A mão cheia de Francisco
Rodeado pelos dois netos, Francisco Emerson de Farias, 72 anos de muito trabalho, percorre parte dos 50 hectares de sua propriedade, apontando, uma a uma, sempre rindo com as crianças, as culturas que tem o prazer de cultivar. A família agricultora já viveu na cidade e há 12 anos se mudou definitivamente para a zona rural de Rodrigues Alves.
Francisco se destaca na produção rural do Juruá. Em 2014 elevou a renda na Declaração de Aptidão ao Pronaf (DAP) após quase quatro anos realizando vendas para o Programa de Aquisição de Alimentos (PAA). E agora está comprando um caminhão financiado pelo Mais Alimentos. Ambos os programas do governo federal são executados pelo governo do Estado.
“Quando eu vim para cá, depois de uma doença, o pessoal dizia que a gente vinha para morrer de fome”, relata o sereno agricultor, já sentado em sua cozinha, servindo suco de cupuaçu cultivado em sua terra. O diferencial da produção de Francisco é a diversificação de culturas em seus dez hectares de terra. Além da criação de 50 cabeças de gado e alguns peixes em cinco tanques, ele planta de tudo: “O que dá em cima da terra eu planto”, declara.

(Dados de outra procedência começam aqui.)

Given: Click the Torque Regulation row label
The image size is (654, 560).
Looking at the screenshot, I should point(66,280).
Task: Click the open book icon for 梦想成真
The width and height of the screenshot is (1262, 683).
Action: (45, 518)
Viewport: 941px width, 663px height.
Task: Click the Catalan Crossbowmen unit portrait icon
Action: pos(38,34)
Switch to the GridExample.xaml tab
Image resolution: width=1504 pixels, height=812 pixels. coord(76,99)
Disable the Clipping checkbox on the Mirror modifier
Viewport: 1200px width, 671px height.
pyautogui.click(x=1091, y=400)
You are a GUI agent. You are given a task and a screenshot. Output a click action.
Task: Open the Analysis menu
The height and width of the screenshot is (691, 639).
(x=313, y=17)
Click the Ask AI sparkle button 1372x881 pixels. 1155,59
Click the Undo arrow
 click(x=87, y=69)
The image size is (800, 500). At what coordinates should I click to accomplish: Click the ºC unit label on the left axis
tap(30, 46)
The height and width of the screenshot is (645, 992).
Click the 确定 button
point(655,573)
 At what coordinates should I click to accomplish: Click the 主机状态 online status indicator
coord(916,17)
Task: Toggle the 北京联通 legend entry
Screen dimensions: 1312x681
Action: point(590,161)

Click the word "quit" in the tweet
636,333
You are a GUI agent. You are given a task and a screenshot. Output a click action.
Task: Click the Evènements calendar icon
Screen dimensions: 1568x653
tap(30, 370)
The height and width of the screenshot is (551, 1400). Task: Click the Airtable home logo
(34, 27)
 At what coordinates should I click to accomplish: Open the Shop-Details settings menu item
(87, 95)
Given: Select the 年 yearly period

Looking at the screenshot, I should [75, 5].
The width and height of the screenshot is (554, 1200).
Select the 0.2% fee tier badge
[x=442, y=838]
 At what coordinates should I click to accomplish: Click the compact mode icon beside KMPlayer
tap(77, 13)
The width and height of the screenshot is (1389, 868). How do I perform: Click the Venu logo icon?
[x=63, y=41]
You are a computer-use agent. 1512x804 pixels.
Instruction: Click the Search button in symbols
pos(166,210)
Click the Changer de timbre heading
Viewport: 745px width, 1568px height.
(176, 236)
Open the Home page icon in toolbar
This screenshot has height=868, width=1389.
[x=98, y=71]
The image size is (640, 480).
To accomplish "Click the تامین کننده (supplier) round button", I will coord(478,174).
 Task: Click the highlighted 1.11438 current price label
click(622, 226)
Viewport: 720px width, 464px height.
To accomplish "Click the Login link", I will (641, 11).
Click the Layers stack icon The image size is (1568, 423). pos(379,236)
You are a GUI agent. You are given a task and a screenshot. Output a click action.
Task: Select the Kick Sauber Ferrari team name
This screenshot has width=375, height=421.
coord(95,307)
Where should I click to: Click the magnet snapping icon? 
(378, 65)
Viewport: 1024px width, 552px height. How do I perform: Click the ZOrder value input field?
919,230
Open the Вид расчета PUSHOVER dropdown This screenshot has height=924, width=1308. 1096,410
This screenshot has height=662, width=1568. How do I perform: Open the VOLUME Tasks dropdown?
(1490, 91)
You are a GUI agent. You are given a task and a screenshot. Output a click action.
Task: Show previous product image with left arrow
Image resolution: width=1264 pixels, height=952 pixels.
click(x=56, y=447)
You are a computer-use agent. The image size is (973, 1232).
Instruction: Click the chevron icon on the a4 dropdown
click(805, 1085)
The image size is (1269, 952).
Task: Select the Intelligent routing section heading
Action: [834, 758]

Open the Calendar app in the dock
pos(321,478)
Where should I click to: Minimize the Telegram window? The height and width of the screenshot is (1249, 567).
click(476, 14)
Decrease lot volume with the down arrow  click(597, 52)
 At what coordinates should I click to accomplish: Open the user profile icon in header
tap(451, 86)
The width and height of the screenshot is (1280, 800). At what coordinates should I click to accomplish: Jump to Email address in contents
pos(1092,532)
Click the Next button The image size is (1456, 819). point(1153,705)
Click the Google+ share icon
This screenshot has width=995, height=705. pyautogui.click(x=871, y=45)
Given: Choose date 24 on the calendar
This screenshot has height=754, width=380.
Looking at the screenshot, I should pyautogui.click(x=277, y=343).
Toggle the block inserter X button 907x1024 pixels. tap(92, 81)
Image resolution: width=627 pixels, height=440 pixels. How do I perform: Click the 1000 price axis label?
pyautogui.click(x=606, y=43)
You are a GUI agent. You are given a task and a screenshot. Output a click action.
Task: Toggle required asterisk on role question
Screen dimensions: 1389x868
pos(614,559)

Os principais produtos de Francisco são macaxeira e coco, mas ele não se acomoda, e, com a ajuda dos netos e da mulher, vai lembrando o que mais tem na terra: “Hortaliças, melancia, inhame, limão, graviola, jerimum, mamão, banana, açaí e pupunha”.
É casado há 40 anos com Solene Farias, 58, e têm seis filhos – uma filha já é formada em direito. A terra foi comprada um mês depois do casório e hoje eles seguem a labuta diária em uma casa ampla e farta. “Comprei porque queria trabalhar. Eu gosto, sabe?”, diz.